**ASSIGNED TASK:** The full set of lines below has to be duplicated exactly, with no picture kept.

(Dataset entries)
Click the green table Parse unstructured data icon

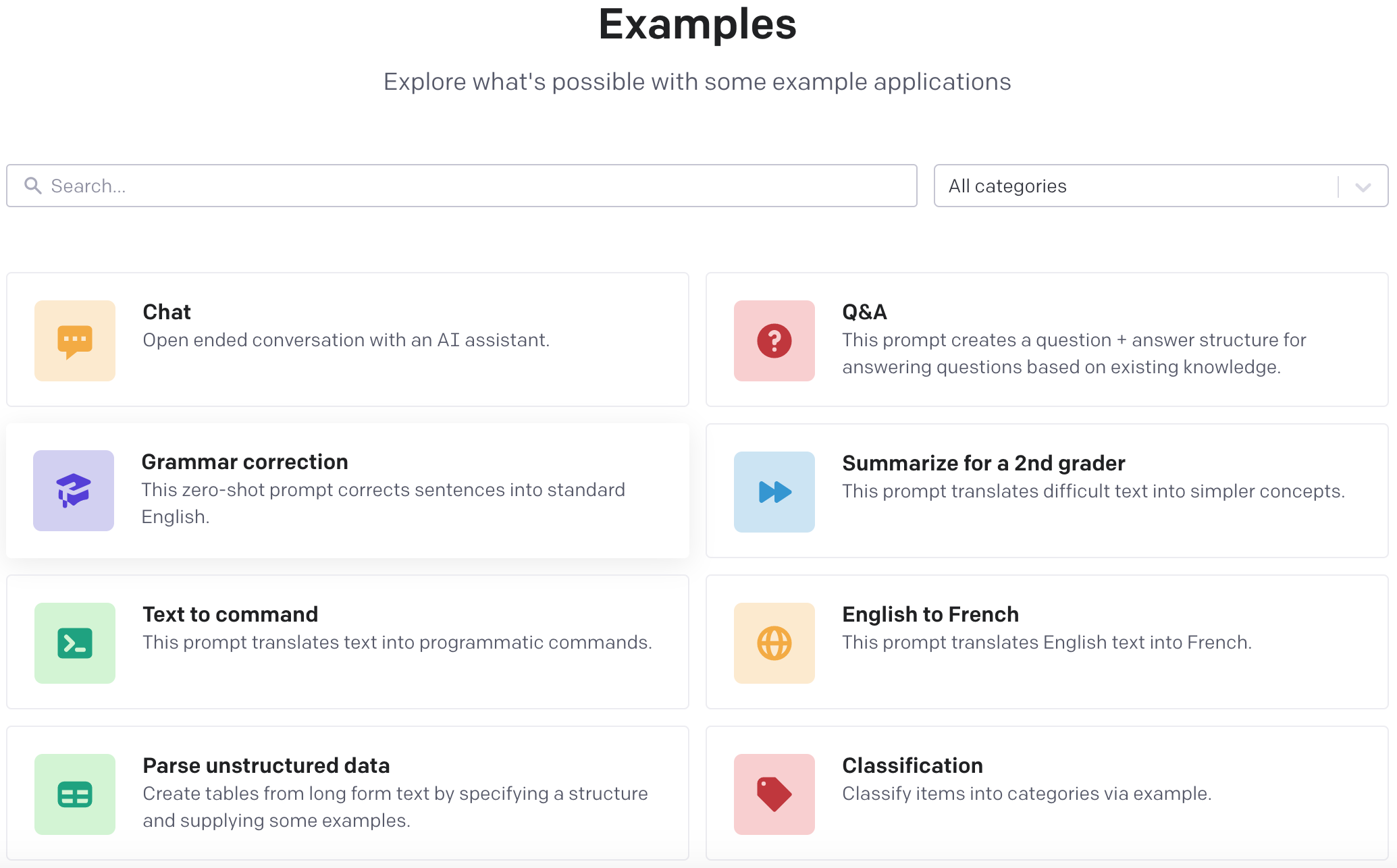(x=75, y=794)
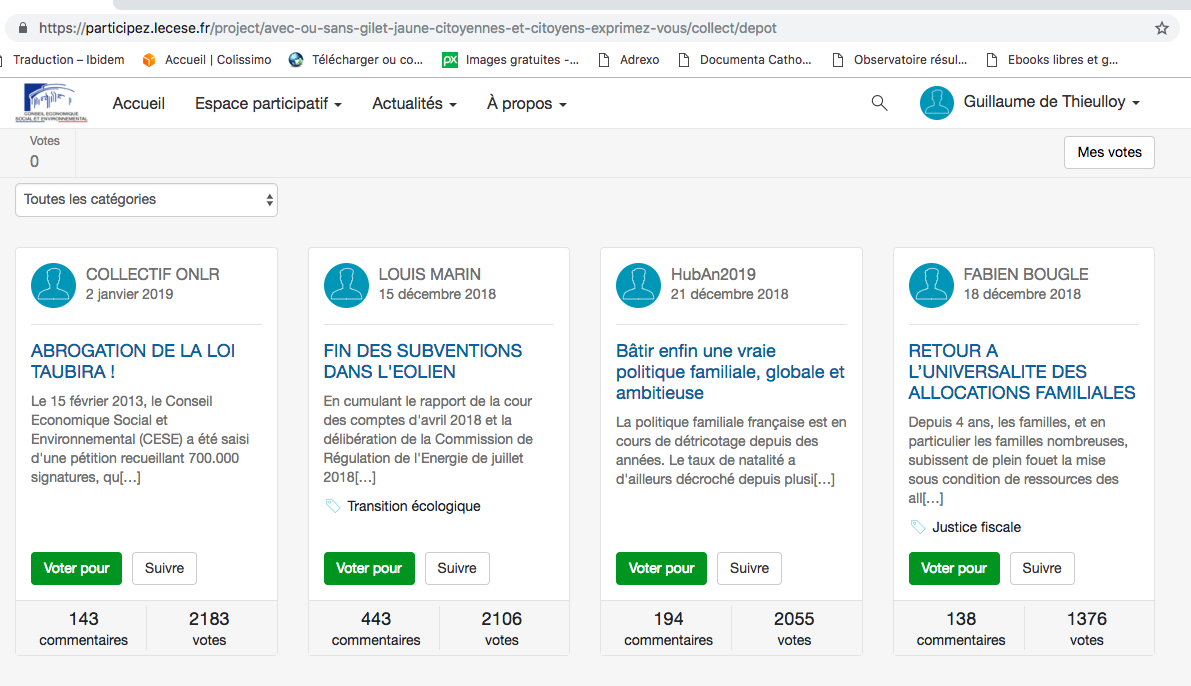Click HubAn2019 profile avatar

(638, 285)
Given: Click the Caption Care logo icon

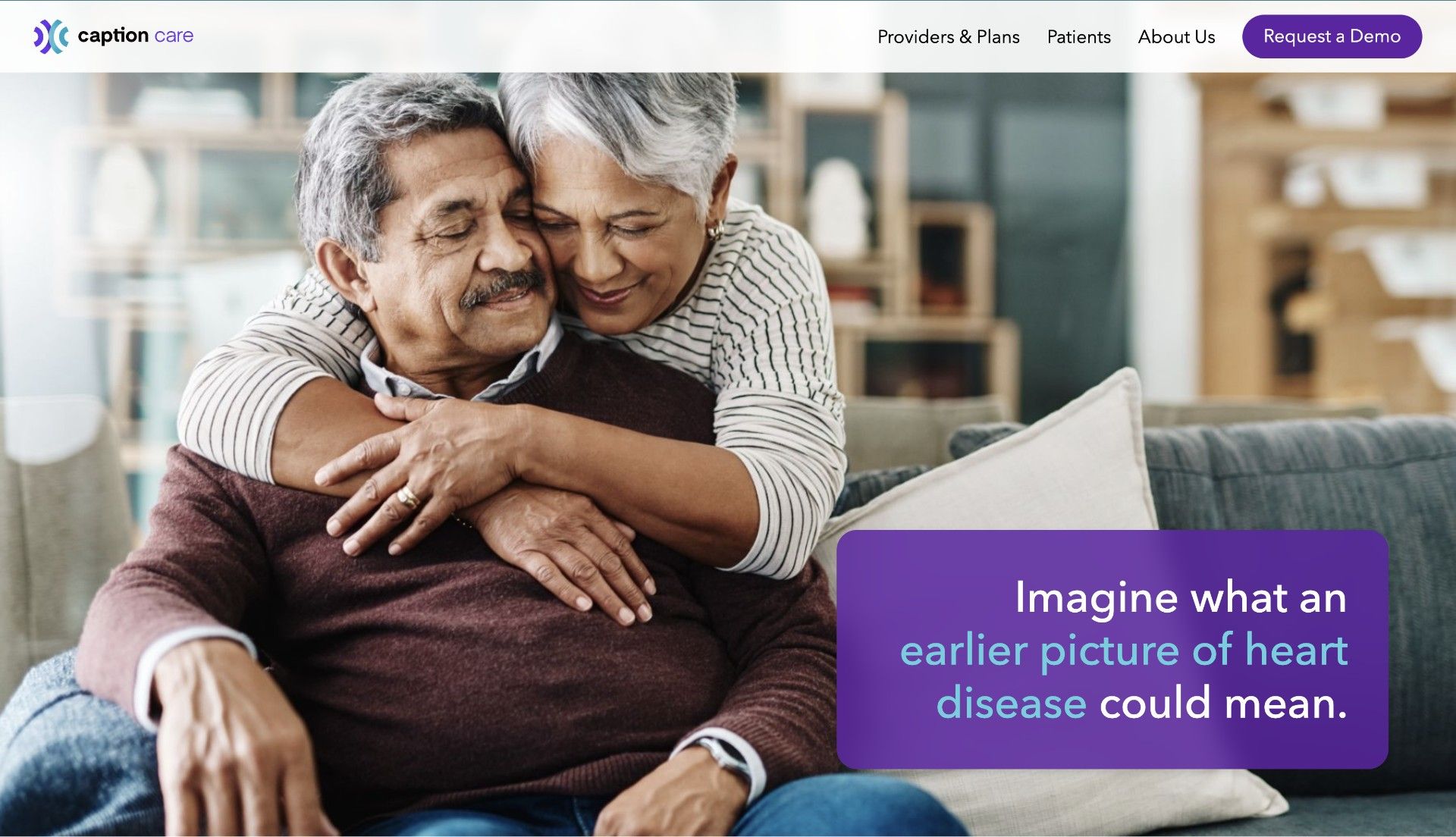Looking at the screenshot, I should click(x=51, y=36).
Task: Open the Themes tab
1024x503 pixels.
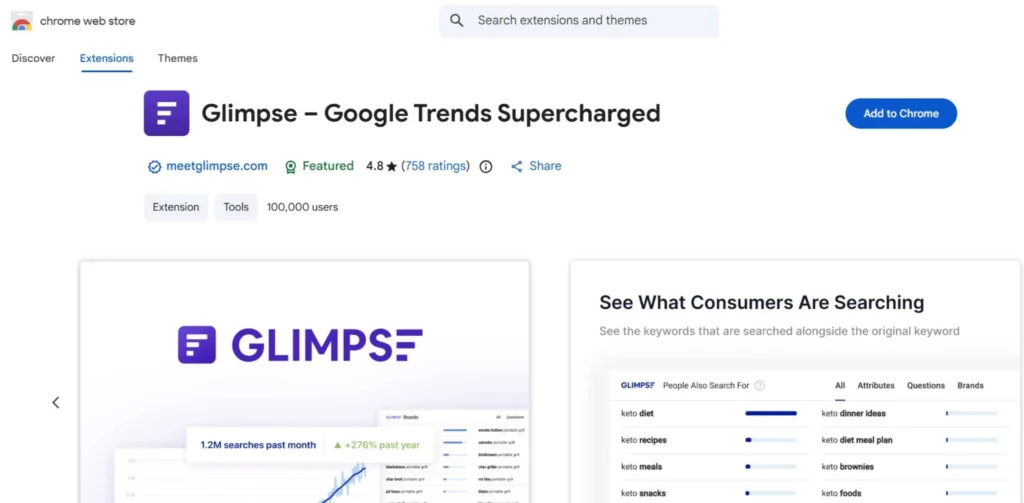Action: pos(177,58)
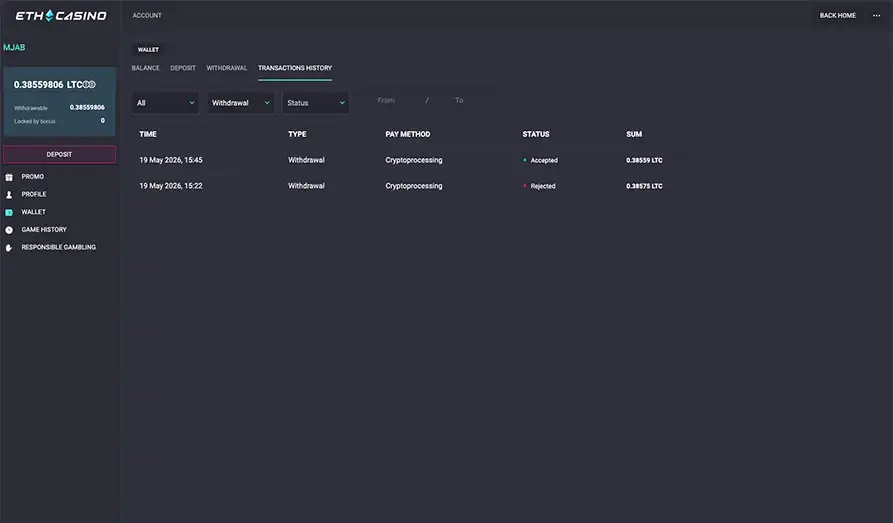Click the From date field

[x=386, y=100]
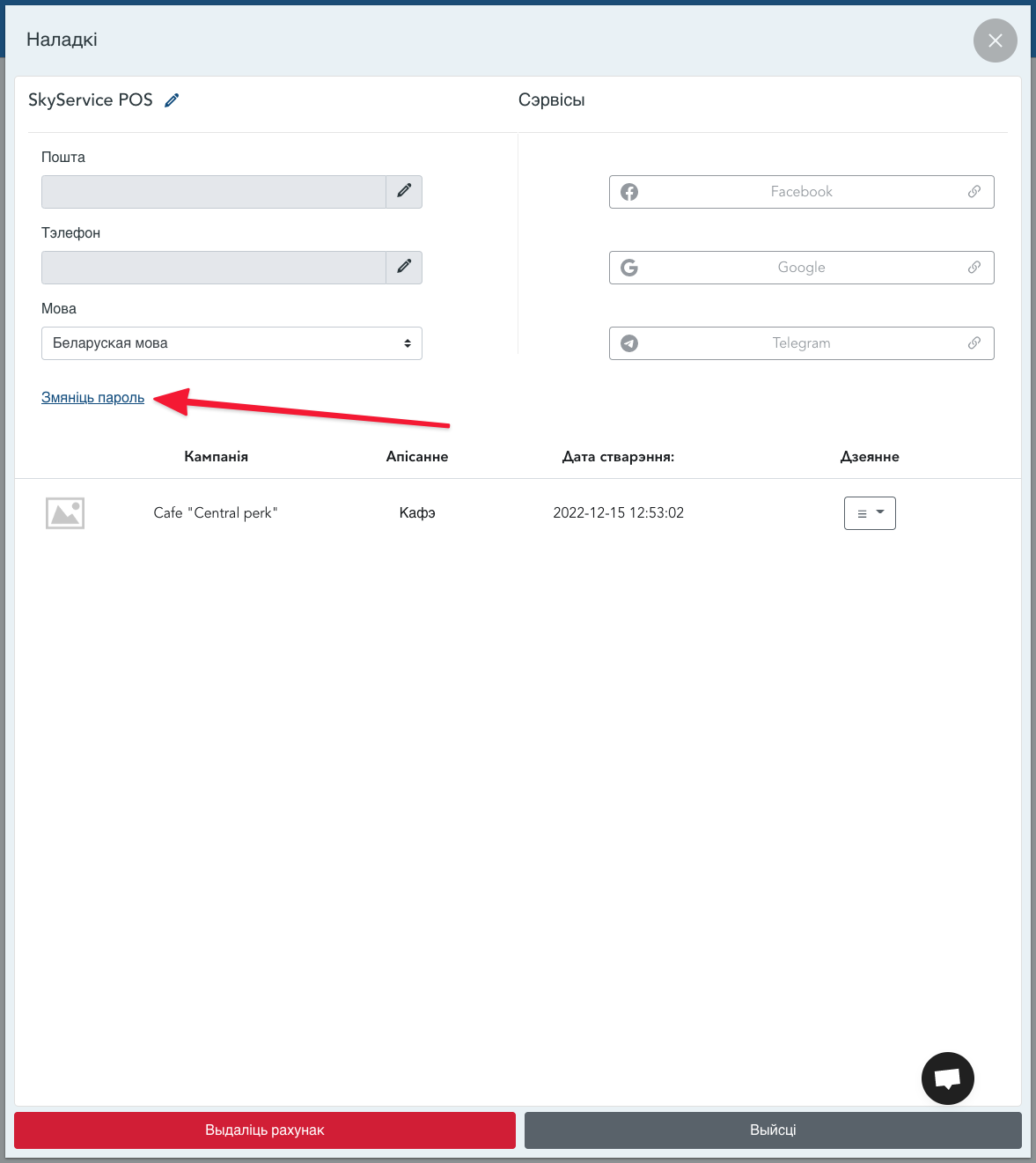Expand the Дзеянне action menu for Cafe
The width and height of the screenshot is (1036, 1163).
(870, 513)
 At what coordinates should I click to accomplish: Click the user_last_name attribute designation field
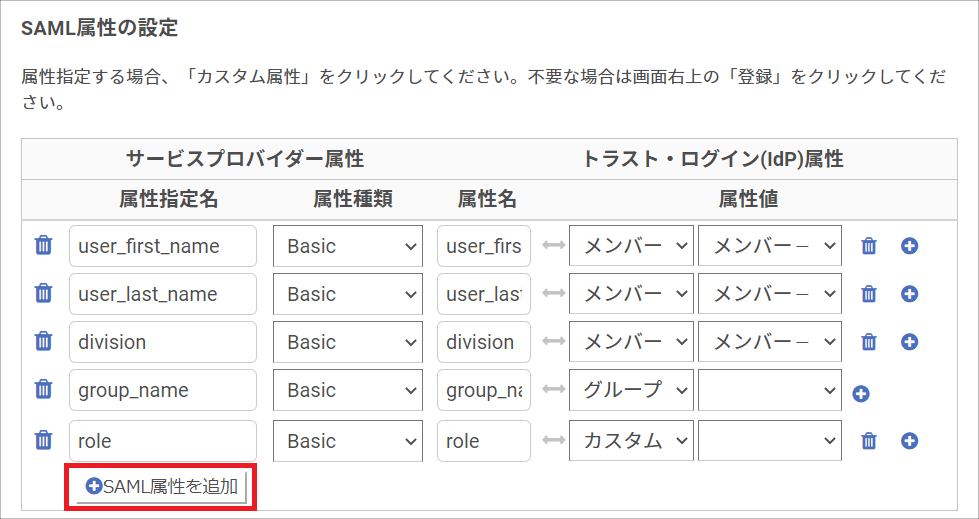click(163, 294)
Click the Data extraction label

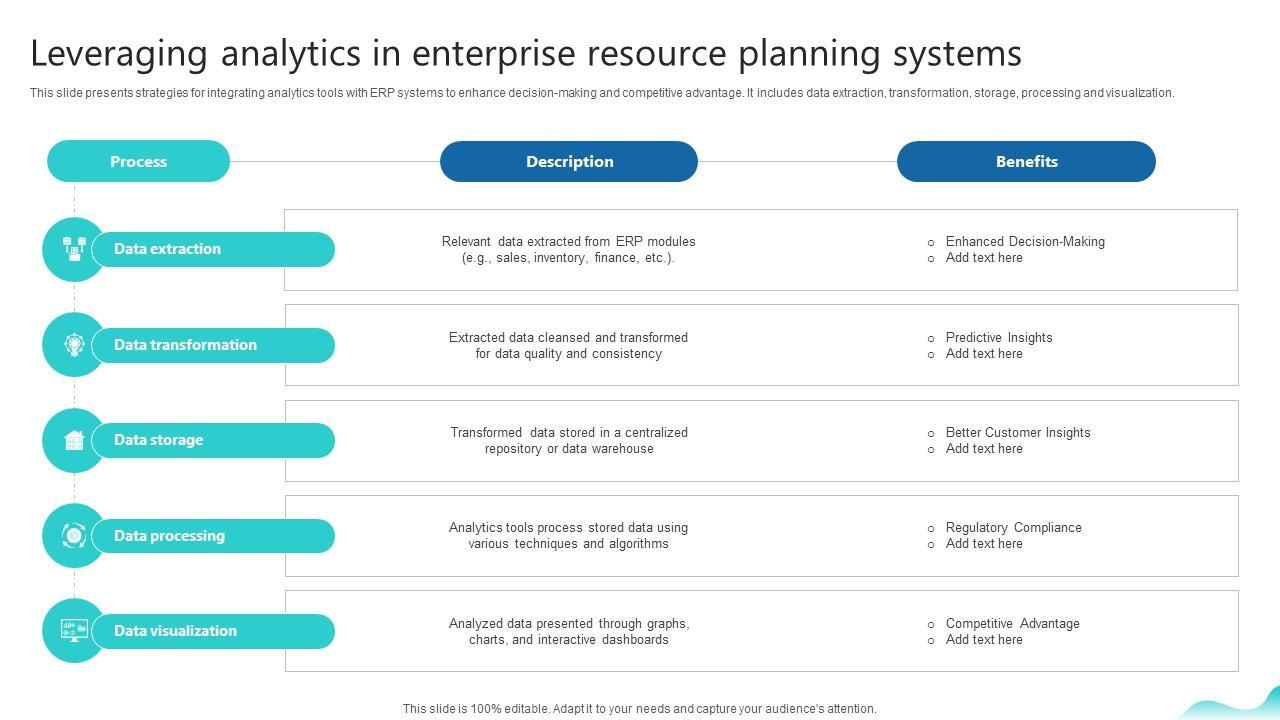167,249
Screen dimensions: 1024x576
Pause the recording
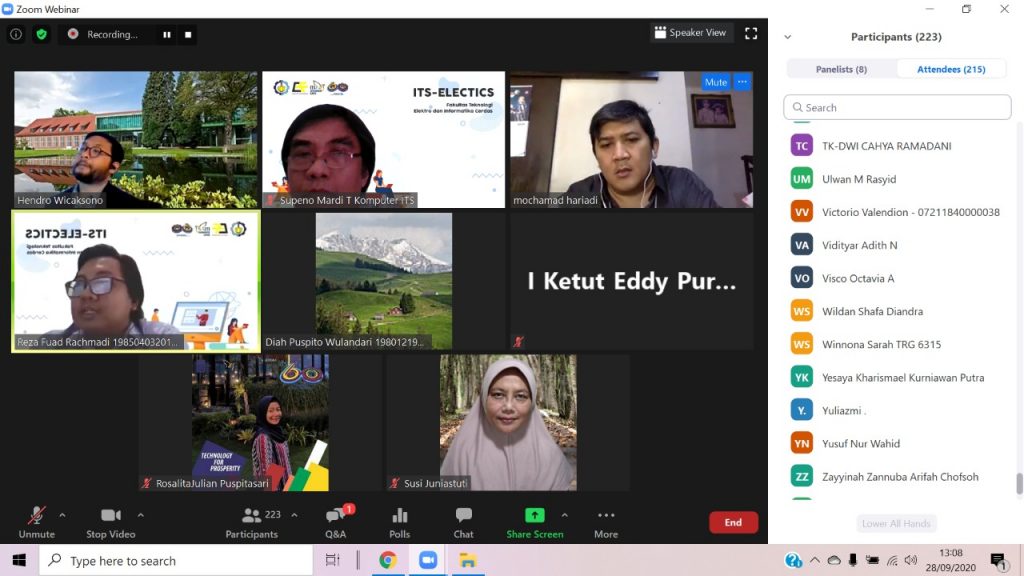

**RESPONSE TO THE TASK:**
Click the green table Parse unstructured data icon

(x=75, y=794)
Click HubAn2019 profile avatar

(638, 285)
Given: Click the Caption Care logo icon

Looking at the screenshot, I should click(x=51, y=36).
Task: Open the Themes tab
1024x503 pixels.
Action: pos(177,58)
Click the From date field

[x=386, y=100]
Expand the Дзеянне action menu for Cafe
The width and height of the screenshot is (1036, 1163).
(870, 513)
 At what coordinates should I click to accomplish: Click the user_last_name attribute designation field
click(163, 294)
Click the Data extraction label

167,249
Screen dimensions: 1024x576
Pause the recording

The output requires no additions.